Nerf Vortex VTX Pyragon



Avg. Price:

$60 (Target Exclusive)


60 fps

Rate of Fire:

6 discs per second


It's the same great blaster, but the price has gone up.

Nerf Vortex VTX Pyragon Review

Of all the things to show up on my birthday! Getting a message from Fedex that a package was ready for pickup was nice. Then I opened it up and found the newest versions of the Pyragon and Vigilon! Since we’re on a roll here, I may as well do a review of the Pyragon first, comparing it to the old version and doing an actual review.

As expected for a Vortex blaster, it’s lots of fun (even if it’s not always competitive in superstock settings). It’s just a matter of whether your desire for a unique take on a formerly discontinued product outweighs your budget concerns,

New v Old

The VTX Pyragon is the exact same as the last release, in terms of form and function. That’s really what it comes down to – Hasbro saw a demand and an opportunity for a store-exclusive rerelease (at Target here in the United States), and broke out the old molds. The paint scheme is much simpler this time around, however – while the shell details are still present, the colors have been reduced to mainly blue, with green stripes. It still looks nice, though.

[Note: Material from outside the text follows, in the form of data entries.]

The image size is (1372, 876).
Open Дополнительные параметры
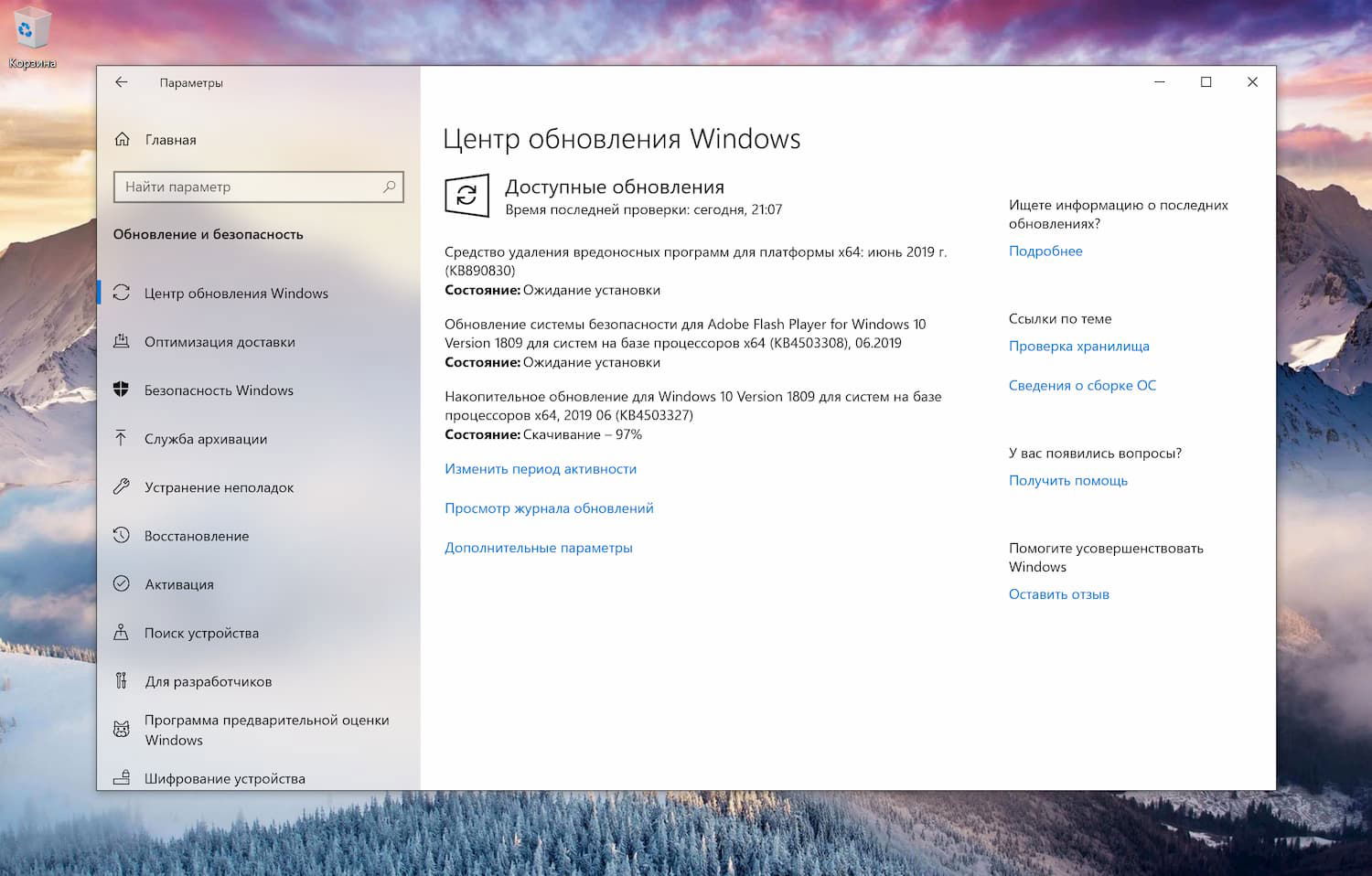pos(538,547)
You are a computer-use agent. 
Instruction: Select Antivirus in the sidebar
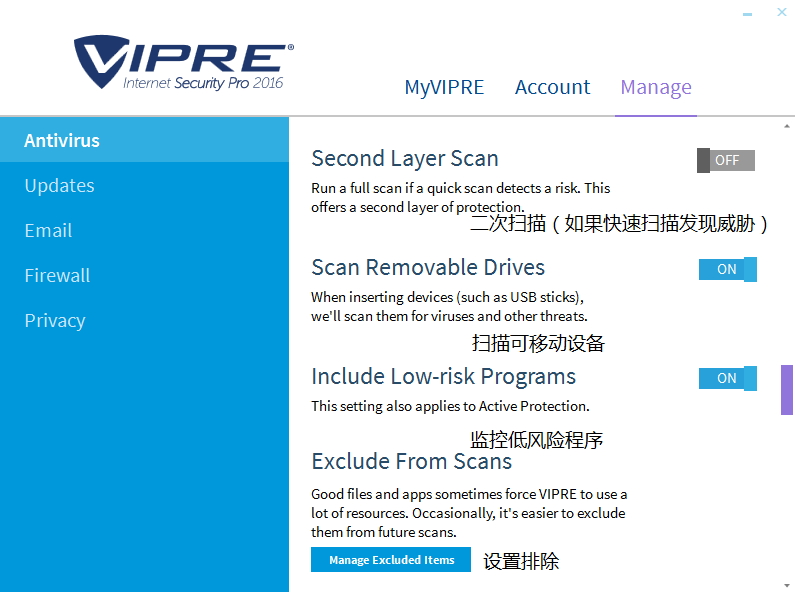pyautogui.click(x=62, y=141)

The drum, meanwhile, is the same as the last one, just in green and grey. You load 19 discs, then flick the drum loading lever three times to load the last 21 discs, for a total of 40.

I would open up the blaster for internal pics, but literally everything feels the same, from priming force to the velocity of the discs at launch (if memory serves, stock Pyragons shoot discs out at around 60fps). As such, I’ll leave it to Google to provide you such pics. In any case, it’s the same basic propulsion mechanism as most Vortex blasters – a throwing arm hits the inside of the disc to fire it forward, with a large torsion spring providing the energy storage.

And yes, slam-fire is STILL built-in. You can spam clouds of discs to your heart’s content.

Discs Everywhere

If there’s one thing to be happy about in this rerelease, it’s the availability of official Vortex ammo. Reproductions available online from various sources tend to be hit and miss in terms of compatibility. Sometimes the flexible plastic inserts are too large or small and don’t properly engage the safety mechanisms within the blasters. Other times, the┬ádisc tolerances are too great for complicated blasters like the Revonix 360 to handle without jamming.

The new VTX discs, however, are NICE. Light green foam on the outside. Slightly translucent blue plastic inserts. They’re very pleasing to the eye, and easy to track when you fire them.

Final Thoughts

Vortex blasters are a niche breed in the toy blaster population. The discs actually glide instead of following the (roughly) parabolic path that darts do. You can put up clouds of ammo that your opponents find hard to dodge. And while Vortex is a rarity in superstock settings, it’s still a fun and usable platform in everyday use, and especially in HvZ settings (I ran a Pyragon roughly half the time at my last HvZ Invitational).

The only issue with this Target-exclusive reproduction, however, is price. The original Pyragon retailed for $40 on release. This time around, the MSRP is $60. A 50% increase isn’t a small chunk of change, especially when upcoming blasters like the Infinus are expected to retail near $70. I’m not sure of the reasoning for the price increase, especially when there’s essentially zero development cost (perhaps Target wanted a limited run to keep shelf space open, as opposed to the overwhelming flood of merchandise that sat on shelves and killed the line last time?).

If you’re a big fan of the Vortex, brand, however, the Pyragon works well and is a joy to fire, both with single shots and with slam-fire walls of discs. Expect to see them on Target shelves soon!